Clinically, strabismus can be divided into concomitant, in which the abnormal angle between the visual axes remains constant in all positions of gaze, and incomitant, in which the eye deviation varies with the direction of gaze. A common type of concomitant strabismus seen in young children is accommodative esotropia, in which the eyes are consistently or intermittently crossed when trying to focus. It is usually first noticed between the ages of two and three and is often associated with a family history of strabismus. The etiology of this condition is tied to the “near reflex,” which has two main components. First, the visual axes must converge, so that both eyes can view the same object. Second, the focus (accommodation) of the eyes must be adjusted for near vision. The link between convergence of the eyes and focusing is very strong, and normally the two actions work in harmony, resulting in both eyes being appropriately aligned on the object of regard.
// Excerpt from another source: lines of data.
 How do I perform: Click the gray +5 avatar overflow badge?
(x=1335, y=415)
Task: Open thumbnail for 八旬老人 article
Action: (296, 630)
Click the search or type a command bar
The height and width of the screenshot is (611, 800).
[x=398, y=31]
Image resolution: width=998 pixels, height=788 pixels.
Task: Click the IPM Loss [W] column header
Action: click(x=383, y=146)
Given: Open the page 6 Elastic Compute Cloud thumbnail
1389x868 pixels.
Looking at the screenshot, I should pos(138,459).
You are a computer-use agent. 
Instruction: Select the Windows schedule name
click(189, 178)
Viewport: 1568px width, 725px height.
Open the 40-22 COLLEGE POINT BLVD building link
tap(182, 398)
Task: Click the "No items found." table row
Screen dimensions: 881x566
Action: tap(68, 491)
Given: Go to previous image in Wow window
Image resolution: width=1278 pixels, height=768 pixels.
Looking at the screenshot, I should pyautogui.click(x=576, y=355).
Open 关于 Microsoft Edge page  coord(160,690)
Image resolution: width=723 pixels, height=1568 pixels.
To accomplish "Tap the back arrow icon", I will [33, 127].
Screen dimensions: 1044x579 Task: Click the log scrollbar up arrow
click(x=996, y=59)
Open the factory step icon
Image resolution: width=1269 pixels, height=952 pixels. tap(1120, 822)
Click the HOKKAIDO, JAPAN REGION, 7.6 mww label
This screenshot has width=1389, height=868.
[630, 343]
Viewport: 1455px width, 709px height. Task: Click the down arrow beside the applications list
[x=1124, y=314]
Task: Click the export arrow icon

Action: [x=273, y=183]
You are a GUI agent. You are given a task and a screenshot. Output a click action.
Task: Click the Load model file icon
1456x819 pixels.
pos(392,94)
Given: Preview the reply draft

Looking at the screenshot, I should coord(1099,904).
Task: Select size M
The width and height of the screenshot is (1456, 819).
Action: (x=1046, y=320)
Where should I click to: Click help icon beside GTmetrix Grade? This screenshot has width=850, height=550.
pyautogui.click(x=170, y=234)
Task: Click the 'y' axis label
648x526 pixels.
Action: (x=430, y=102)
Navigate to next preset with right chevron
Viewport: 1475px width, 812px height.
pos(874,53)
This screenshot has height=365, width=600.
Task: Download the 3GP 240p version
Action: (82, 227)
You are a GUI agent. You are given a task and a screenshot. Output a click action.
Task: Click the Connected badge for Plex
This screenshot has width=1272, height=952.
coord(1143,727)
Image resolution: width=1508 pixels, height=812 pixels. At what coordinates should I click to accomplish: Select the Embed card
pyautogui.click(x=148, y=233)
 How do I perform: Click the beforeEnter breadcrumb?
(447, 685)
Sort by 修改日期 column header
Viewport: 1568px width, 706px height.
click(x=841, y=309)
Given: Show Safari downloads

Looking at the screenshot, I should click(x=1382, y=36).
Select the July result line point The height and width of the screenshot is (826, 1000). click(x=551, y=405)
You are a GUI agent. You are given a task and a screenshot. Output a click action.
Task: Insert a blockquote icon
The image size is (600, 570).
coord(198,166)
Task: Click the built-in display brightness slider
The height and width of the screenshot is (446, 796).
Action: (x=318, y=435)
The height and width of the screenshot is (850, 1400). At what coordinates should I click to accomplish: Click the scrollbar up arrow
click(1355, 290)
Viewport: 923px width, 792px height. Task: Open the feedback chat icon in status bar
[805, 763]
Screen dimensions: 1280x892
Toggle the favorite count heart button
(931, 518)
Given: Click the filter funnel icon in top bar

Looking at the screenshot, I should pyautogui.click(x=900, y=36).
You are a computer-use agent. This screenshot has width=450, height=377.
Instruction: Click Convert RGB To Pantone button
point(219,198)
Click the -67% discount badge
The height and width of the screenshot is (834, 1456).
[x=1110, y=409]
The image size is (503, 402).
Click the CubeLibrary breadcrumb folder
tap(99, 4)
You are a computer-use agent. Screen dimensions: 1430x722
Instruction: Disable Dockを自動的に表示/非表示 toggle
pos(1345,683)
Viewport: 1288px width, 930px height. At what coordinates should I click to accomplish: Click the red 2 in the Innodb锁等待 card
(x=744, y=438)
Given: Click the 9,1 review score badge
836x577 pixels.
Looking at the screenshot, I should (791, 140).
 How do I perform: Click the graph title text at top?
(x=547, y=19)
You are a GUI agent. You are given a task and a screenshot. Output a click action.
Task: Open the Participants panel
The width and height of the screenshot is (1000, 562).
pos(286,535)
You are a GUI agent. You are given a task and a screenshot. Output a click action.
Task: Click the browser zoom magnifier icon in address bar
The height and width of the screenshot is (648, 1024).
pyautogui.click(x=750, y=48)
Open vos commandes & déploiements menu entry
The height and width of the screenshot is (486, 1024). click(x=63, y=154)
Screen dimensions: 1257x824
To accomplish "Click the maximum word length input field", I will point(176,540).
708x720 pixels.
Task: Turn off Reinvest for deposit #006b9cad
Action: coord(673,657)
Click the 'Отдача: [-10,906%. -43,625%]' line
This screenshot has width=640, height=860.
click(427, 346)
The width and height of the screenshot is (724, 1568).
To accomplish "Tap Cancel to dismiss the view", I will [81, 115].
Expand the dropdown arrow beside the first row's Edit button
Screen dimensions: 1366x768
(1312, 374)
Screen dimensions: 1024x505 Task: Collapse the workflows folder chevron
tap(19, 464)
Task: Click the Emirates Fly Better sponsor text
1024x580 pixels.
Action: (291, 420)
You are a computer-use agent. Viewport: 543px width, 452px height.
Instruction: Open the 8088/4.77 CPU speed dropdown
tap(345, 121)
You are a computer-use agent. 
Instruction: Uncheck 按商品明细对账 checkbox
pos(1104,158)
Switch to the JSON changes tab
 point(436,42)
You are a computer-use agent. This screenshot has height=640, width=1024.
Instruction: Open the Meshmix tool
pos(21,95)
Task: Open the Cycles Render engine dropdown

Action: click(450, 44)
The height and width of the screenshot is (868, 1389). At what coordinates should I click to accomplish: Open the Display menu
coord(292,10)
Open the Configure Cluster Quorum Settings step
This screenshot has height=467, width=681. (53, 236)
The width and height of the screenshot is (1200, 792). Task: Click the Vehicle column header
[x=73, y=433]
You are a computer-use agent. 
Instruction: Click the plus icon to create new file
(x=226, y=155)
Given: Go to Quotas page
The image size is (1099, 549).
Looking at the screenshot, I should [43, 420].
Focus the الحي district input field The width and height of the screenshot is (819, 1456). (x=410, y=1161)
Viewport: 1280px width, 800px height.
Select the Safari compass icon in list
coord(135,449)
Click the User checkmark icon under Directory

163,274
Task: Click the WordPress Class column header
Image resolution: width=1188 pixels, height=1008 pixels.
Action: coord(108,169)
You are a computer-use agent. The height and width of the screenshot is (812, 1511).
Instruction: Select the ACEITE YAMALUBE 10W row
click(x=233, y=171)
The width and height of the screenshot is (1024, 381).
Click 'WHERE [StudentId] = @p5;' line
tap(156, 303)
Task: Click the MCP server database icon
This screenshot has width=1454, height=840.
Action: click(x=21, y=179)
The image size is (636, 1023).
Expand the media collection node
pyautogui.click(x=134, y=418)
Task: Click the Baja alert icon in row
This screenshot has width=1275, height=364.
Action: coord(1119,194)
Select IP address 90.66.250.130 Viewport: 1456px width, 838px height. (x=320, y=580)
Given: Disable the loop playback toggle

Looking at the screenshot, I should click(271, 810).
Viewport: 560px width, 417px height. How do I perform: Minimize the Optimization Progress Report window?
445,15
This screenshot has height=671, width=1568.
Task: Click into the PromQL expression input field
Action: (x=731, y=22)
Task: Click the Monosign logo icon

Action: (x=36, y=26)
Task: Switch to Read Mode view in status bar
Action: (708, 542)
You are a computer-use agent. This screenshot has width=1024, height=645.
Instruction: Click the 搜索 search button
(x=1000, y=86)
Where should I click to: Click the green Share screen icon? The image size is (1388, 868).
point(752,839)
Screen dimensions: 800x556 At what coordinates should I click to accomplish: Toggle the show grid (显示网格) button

However, in children with accommodative esotropia, the balance between eye convergence and accommodation is abnormal, such that the eyes cross more than is required for a given amount of focusing demand. This imbalance is more common in farsighted children, who require more focusing effort to see clearly both distant and near objects.
Once parallelism of the visual axes has been lost, the images no longer lie on corresponding areas of each retina, and two images are perceived. This condition of double vision, or diplopia, is detrimental to the child, whose adaptive brain reacts by suppressing the image from the deviating eye. If the brain’s suppression of one eye’s vision is allowed to continue, the central vision of the affected eye can drop to a low level, a condition called amblyopia. Even if the original disturbance that started the strabismus is corrected, amblyopia may prevent the restoration of normal binocular vision. The longer the suppression is allowed to continue, the less likely the child is to regain normal vision in the deviating eye. Covering, or patching, the good eye will usually encourage the recovery of the suppressed vision, but it must be started as soon as possible. Any refractive error present (i.e., any defect that prevents light rays from focusing properly on the retina, such as nearsightedness or farsightedness) must be corrected, usually by eyeglasses. Early treatment along these lines may be all that is necessary, but, if the visual axes are still abnormal, surgery of the extraocular muscles is usually required to correct the deviation.